Ellise

 
 Ellise è una donna di statura media, i suoi capelli sono biondo-rafia, corti, gli occhi sono grigi. Ha una tara genetica ed ha speso anni della sua vita su testi di giurisprudenza e ricerche di archivio, oltre che su testi di filologia romanza (ella si accende nella ricerca delle fonti letterarie, dei nessi, degli archi sapienziali che hanno dato adito a certe opere d'esistere, ed è un'attività che sublima la sua attitudine più caratteristica: rilevare il quid originario della littera civilitas).
Il suo visus, da entrambi gli occhi, stando alla tabella di Snellen difetta di tre decimi. I test all'ottotipo, poi, indicano variazioni periodiche, ma l'arco mediano del difetto visivo si attesta sul valore di tre decimi. Ella dice: "Tre di vuoto significa sette di pieno: sette i metalli alchemici, sette le Pleiadi, sette le lampade di Ruskin." E gli esami campimetrici, invece, escludono la traccia di deterioramenti alle vie ottiche. La sua età è di ventisette anni, ciò non le impedisce di udire la domanda:

“Cosa pensi delle lenti a contatto?”

Sorride. Sul viso affiora un ensemble di espressioni: celia, serietà, piccatura, curiosità; e gli occhi trasognati si posano su D., indugiano su quell'uomo dal profilo rapido, sfuggente, eppure eterno; è a lei familiare.

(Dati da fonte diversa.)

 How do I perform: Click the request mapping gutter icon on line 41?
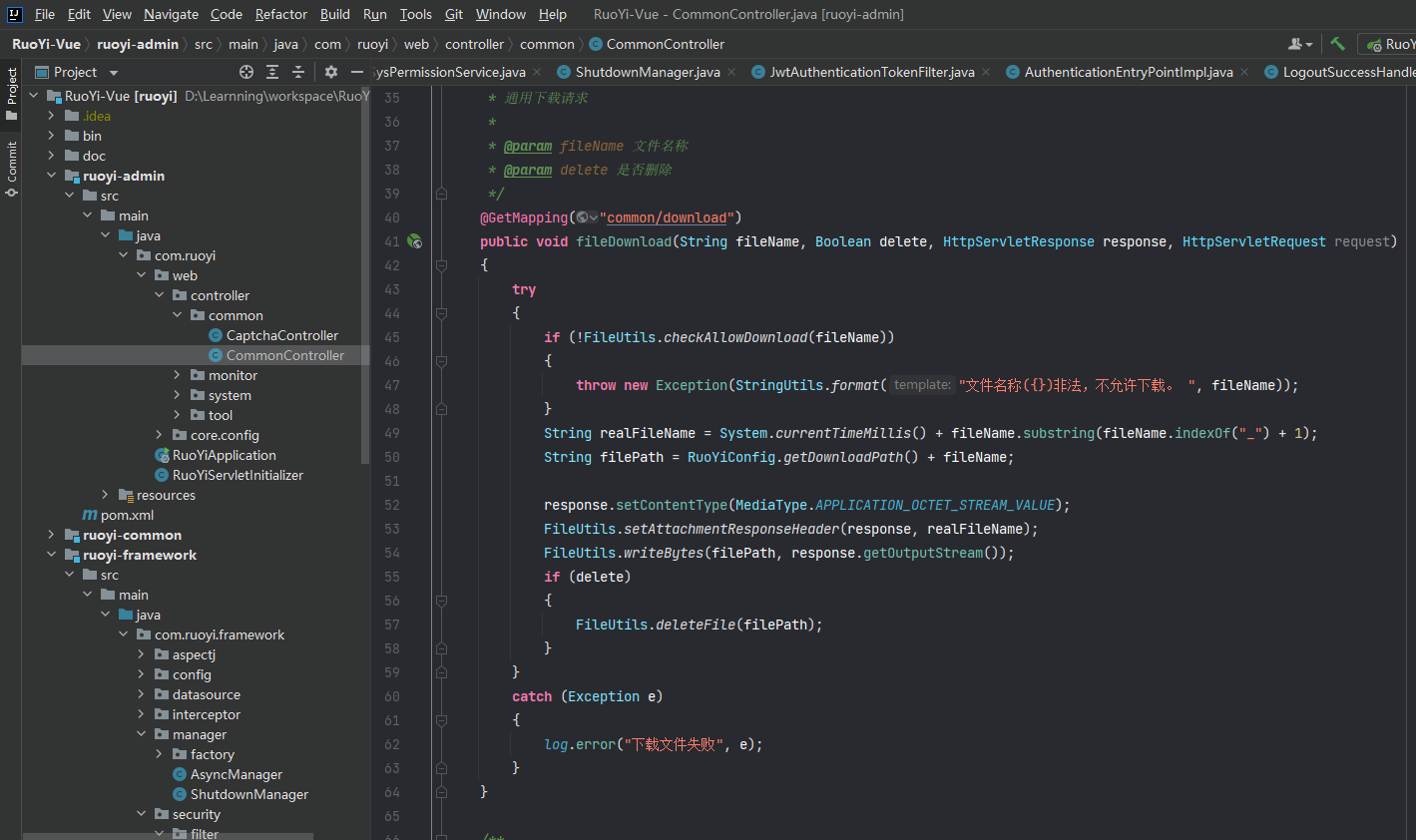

Ha appena fatto l'amore con lui, e ancora desidera abbracciarlo, 'ma lui è gitano e svanirà, ed io...'

“Lenti...” dice.

La finestra del palazzo bianco, ormai grigio per i fumi parigini delle attività umane, affaccia sulla Salpêtrière; le luci della sera, ormai notte, si diffondono sugli alberi del parchetto ospedaliero. “Lenti..." dice, "mi irritano.” E aggiunge: “In ogni senso.” E abbraccia D., infila le dita bianche tra i capelli di quell'uomo dai tratti di un folletto che ogni cosa può fare senza mai dire, se non ridendo, le meraviglie del suo creare, e lei è felice con lui anche quando lui si invola quale Pindaro dimentico della gravità terrestre.

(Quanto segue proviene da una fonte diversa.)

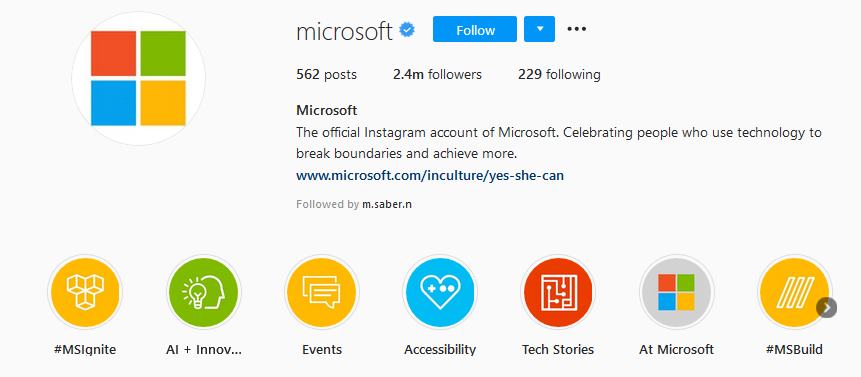Follow the microsoft account
861x377 pixels.
click(x=475, y=29)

Una teoria di solitudini ora si affaccia, quale spettro di antico vacuum, tra i passati di Ellise, vissuti con una creatura dal cuore scisso, privo di unità: una creatura muta, senza sale, ormai perduta tra arie senza vita di una dimensione verticistica, tra scale, livelli, schiacciature dettate dalle superiorinferiorità, e di anditi bassi, stretti e, paradossalmente, stagni. La creatura le rubò l'estro gioioso e la fiducia; e la spinta verso ciò che non si può prevedere: l'inatteso, la poesia e, poi, l'esperienza iniziatica, esaurì. Ciò significa che lei, Ellise, non comprendeva in sé stessa la forma della creatura che la turbò: le fu indefinita, perciò ne venne governata sino a perdere la ragione di sé. Poiché ci si smarrisce soltanto di fronte a ciò che non si porta in sé; e, quando si ama, ci si svolge esclusivamente verso ciò che ci manca.

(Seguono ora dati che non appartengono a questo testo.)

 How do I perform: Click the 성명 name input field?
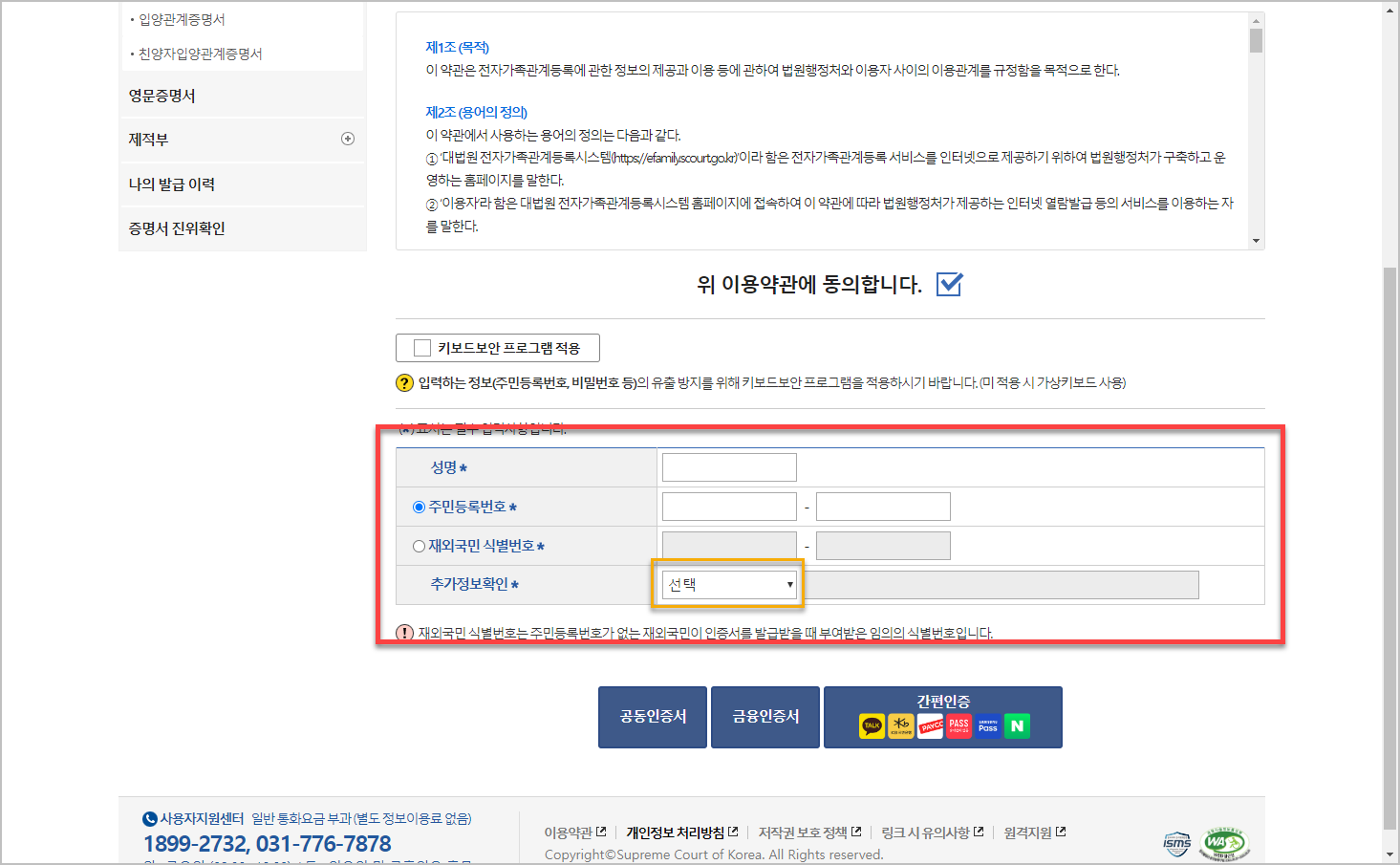(x=728, y=466)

D. ora le rende il cielo dove lei, Ellise, acqusisce il tempo per apprendere altro di sé, mentre Anis e Cécile si eclissano: le due figure si rendono presenti, prima-dopo, nel viaggio. Ora Ellise è, tra le arie francesi, il grigio-di-bruma negli occhi che le indicano nuovi sensi delle cose. Ora viaggia.